Этот вопрос вонзается в сердце острым толедским ножом, рассекает мозг молнией. И трудно ответить га него в глухую осеннюю ночь, когда он так далеко от своей улицы Фортюне и (что хуже всего) так далеко от самого себя.
Он отбрасывает перо. Выбегает в спальню. Прижавшись лбом к окну, смотрит в ночь. Сначала ничего не видно, но постепенно глаз привыкает к темноте. Впрочем, он все равно не видит, лишь угадывает: там, за парком, за степью, сотни две домиков, сколько людей, душ, – здесь их считают на души, так, поштучно. Пальцы нервно теребят шелковую сорочку. Отлетают пуговицы. Резкий стук по мраморному подоконнику.
Вспоминается и другое. Шел к графине. Крик, донесшийся из ее комнаты, остановил его. В раскрытые двери он увидел перекошенные злостью черты Эвелины; она била кулаками по лицу, по голове горничную Марину. Бальзак убежал к себе, сюда, и вот – ночь, осенняя, длинная, в чужой стране и, главное, наедине со своими мыслями, это самое страшное. Бежать! Куда глаза глядят, на улицу Фортюне, к своим книгам, к письменному столу, может быть, там еще кипит желанный, взлелеянный в мечтах источник вдохновения. И он увидел перед собой на бронзовой подставке мрачную фигуру императора Наполеона и клочок картона с надписью: «То, что он не довершил мечом, я сделаю пером», – и это было в Париже, и там не верили литераторам, которые мало зарабатывают. В бессилии, в ярости, в отчаянии, он беспокойными не-гнущимися пальцами рвал шелк сорочки, царапал широкую грудь.
А с неба посылала ему свой свет далекая и чуждая Северная Звезда.
Глава восьмая. НЕВОЛЯ
Последние дни осени взмахнули аистиным крылом и пропали за далекой чертой горизонта.
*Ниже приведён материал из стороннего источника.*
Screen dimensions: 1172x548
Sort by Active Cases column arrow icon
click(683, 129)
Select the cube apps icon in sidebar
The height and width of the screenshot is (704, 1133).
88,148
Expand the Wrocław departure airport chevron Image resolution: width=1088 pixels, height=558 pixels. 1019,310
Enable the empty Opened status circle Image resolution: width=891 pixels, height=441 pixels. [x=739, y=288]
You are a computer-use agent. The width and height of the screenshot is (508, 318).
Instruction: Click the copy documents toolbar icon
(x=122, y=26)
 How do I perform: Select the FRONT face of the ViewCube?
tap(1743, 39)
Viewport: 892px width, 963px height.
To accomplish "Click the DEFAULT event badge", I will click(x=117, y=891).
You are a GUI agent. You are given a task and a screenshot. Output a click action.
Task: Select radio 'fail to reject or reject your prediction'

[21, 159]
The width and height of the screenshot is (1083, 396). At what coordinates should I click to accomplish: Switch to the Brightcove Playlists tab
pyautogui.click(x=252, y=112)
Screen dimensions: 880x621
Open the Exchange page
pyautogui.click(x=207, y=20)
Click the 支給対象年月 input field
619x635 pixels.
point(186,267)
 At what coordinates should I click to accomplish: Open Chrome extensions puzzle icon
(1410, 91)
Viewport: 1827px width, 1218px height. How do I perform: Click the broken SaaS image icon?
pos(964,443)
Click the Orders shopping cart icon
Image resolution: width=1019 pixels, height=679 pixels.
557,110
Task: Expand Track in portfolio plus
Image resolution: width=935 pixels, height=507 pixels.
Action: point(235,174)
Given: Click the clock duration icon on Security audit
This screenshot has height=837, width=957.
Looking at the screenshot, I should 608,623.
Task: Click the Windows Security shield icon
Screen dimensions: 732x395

Из степи повеяли тугие холодные ветры, обложные тучи закрыли полнеба, и где-то за ними блуждало солнце. Деревья парка, гонимые сироты, жалобно махали ветвями навстречу рассвету. Утра были серые, хмурые и неприветливые.
Легкая пленка льда затягивала лужи в лесных чащах. Снегу еще и в помине не было, а холода уже шли с севера, неумолимые и суровые, и стаи черных воронов вещали их приход. Так уходила осень и начиналась зима. И первый иней, первую серебряную седину на степном жнивье Бальзак невзначай увидел утром из окна накануне отъезда в Киев. Он имел представление о суровой северной зиме, она дала ему себя знать еще в те месяцы, которые он провел когда-то в Петербурге. После пришлось отлеживаться в грязной дрезденской гостинице и лечить бронхит, он чуть не умер тогда от беспрерывного кашля. В то время, в Дрездене, он не думал, что придется еще раз поехать в эту страну. Впрочем, зима была ему не страшна. В шкафу висела шуба на лисьем меху, высокая бобровая шапка и удобные сапоги. Он мог спокойно выйти навстречу лютым русским морозам.
Днем небо было ясное. От первых заморозков не осталось и следа, но солнце уже не грело, и деревья покачивались грустно и безнадежно. Во дворце было тихо. Ганна и Мнишек выехали в Киев на рассвете. Эвелина собиралась трогаться через несколько дней. Она предупредила:
– Имейте в виду, Оноре, вы должны понравиться Фундуклею. – Эвелина подбодрила его добродушной улыбкой, показала ровные зубы и, щуря глаза, с уверенностью сказала: – О, вы, если захотите, можете быть очаровательным. Все киевские дамы влюбятся в вас, а губернатор Фундуклей очень прислушивается к мнению дам…
Бальзак с сердцем запустил пятерню в свою взлохмаченную гриву.
– Ох, Ева, как мне надоели салонные разговоры. Если б вы знали!
– Терпите, друг мой, терпите. И поймите, я все делаю для нас.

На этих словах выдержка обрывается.